Film effectivement assez passionnant dont la construction m’a un peu rappelé celle de Citizen Kane. La vie d’un homme racontée d’abord en très condensé (la présentation de 51 par l’équipe de Mars avec films et photos, l’équivalent des « News on the march » de CK) puis l’enquête menée ici par les espions (comme les journalistes dans le film de Welles) à la recherche de la faille, du secret de 51 : son « rosebud ».

Dommage que la révélation soit ce qu’elle est :
Le coup de l’homosexuel refoulé, c’est quand même bien vieillot
et ça nous vaut une scène très longue où Planchon et Mesguich en tête, nous expliquent comme à des élèves, règle en main et diapos à l’appui, avec une certaine emphase théatrale, l’évidence de la chose.

La caméra subjective, c’est osé. Je me suis demandé pourquoi Deville la réservait seulement à certains espions. Pour Deville interviewé dans Positif, Planchon « Esculape » et son équipe n’y ont pas droit parce ce sont des collaborateurs extérieurs à l’organisation qui ne fait qu’utiliser leurs services. Sauf que ça ne saute pas vraiment aux yeux ni aux oreilles dans le film. De plus, ils collaborent quand même bien tous au même objectif : trouver le moyen de manipuler 51.

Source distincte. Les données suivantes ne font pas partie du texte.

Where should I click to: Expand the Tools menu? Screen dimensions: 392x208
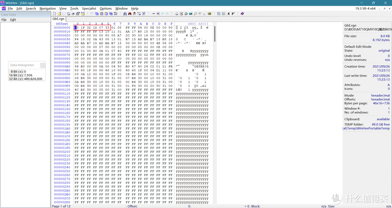pos(74,8)
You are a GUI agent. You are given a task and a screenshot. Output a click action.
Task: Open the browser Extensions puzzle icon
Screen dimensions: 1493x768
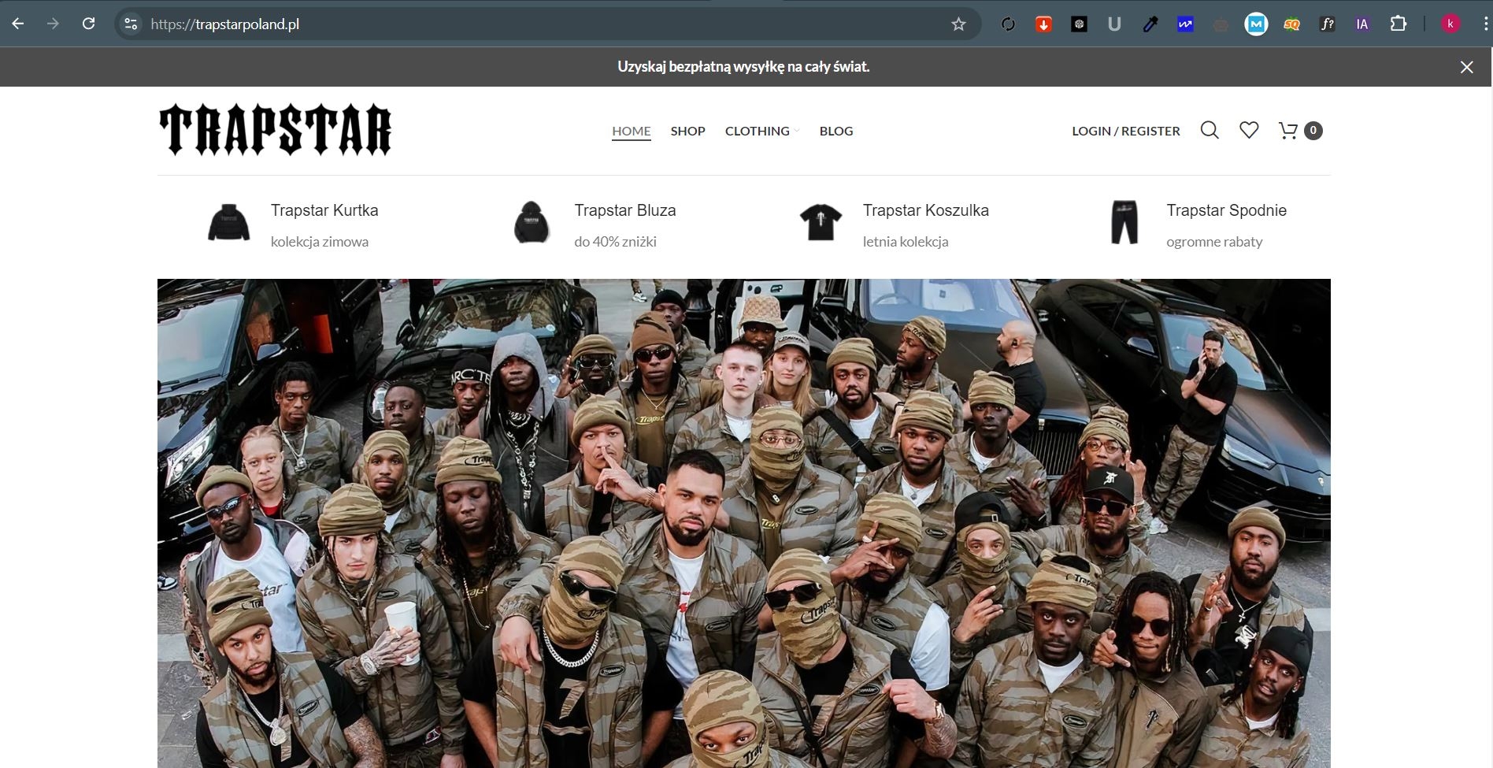[x=1399, y=24]
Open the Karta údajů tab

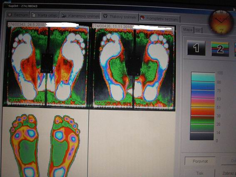(x=45, y=15)
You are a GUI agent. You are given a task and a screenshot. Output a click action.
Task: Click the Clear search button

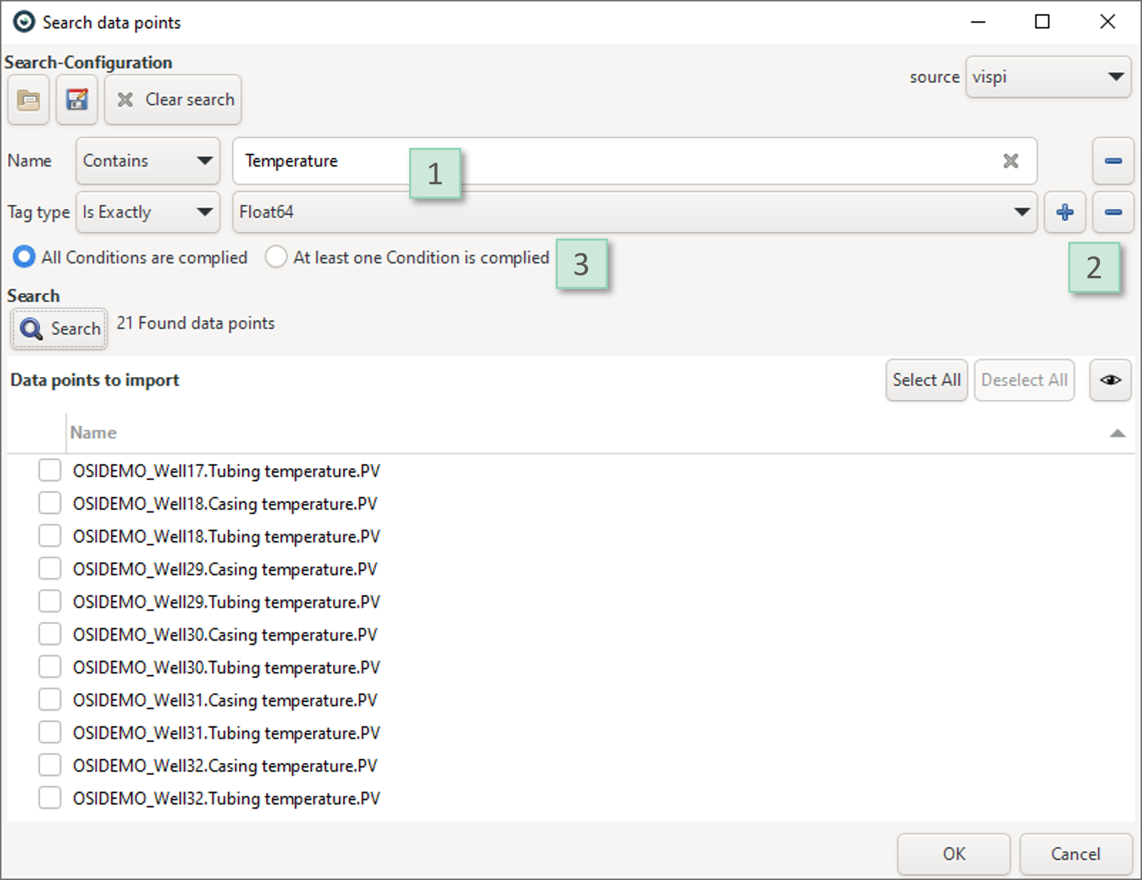[173, 99]
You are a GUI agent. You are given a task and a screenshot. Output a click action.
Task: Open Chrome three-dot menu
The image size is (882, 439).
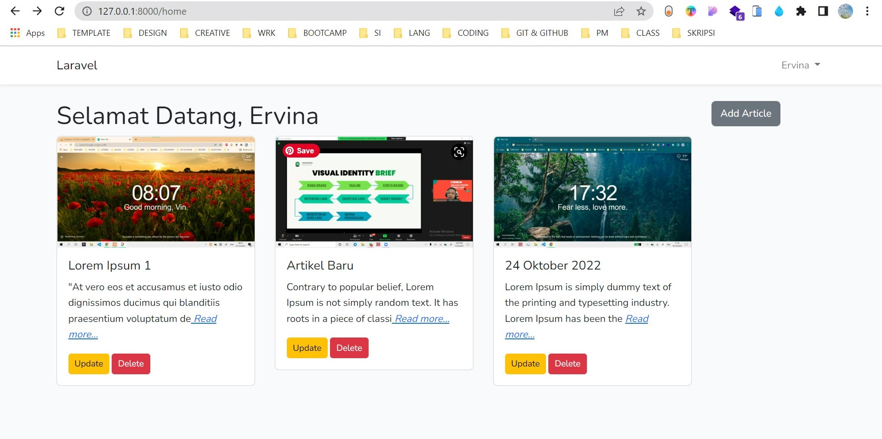867,11
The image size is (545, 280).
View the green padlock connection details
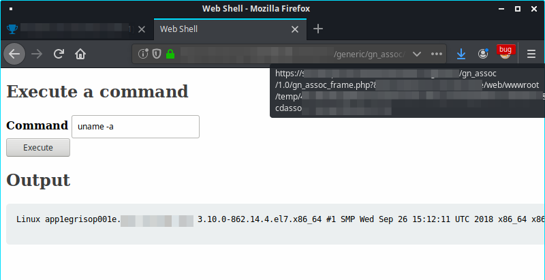point(170,54)
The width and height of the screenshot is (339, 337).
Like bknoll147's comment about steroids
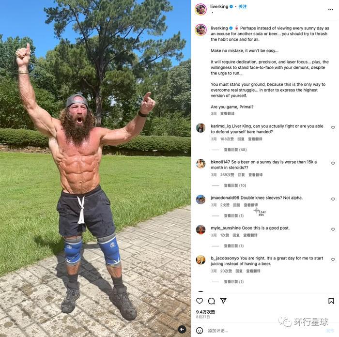pos(333,163)
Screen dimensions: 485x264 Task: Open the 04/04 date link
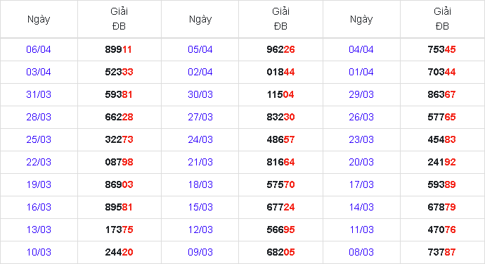361,49
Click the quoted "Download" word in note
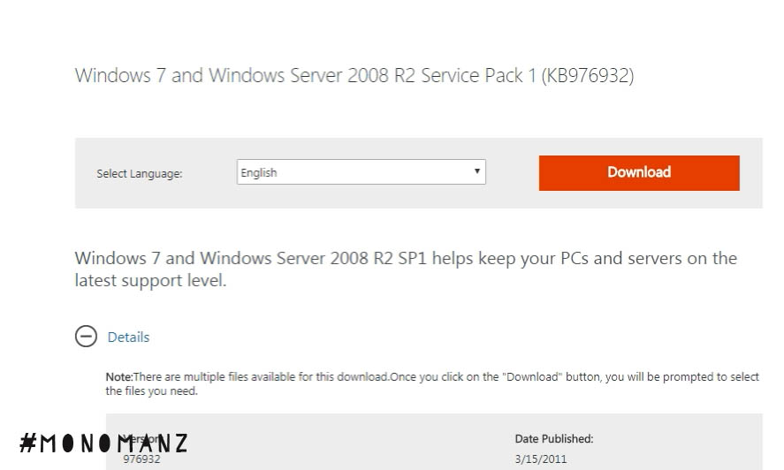 tap(532, 376)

Je reconnais en revanche que cette technique est très payante parfois en terme d’émotion : le long plan-séquence qui recueille le témoignage de la mère en regard-caméra, c’est vraiment beau.

Autre qualité pour moi du film : malgré un sujet pas très léger, le film n’oublie jamais d’être drôle. Dans les dialogues par exemple (cf. les vacheries que se balancent les services à propos de leurs échecs respectifs). Je pense également à ces scènes où un espion un peu obsédé reluque les filles (ce qui nous vaut en caméra subjective de furtifs panoramiques du plus comique effet) ou encore ces plans où la recherche de Sarah X se traduit à l’écran par l’apparition de x sous toutes les formes (déco de charcuterie, panneau routier, …jusqu’à l’apparition en arrière-plan d’un élève de polytechnique !).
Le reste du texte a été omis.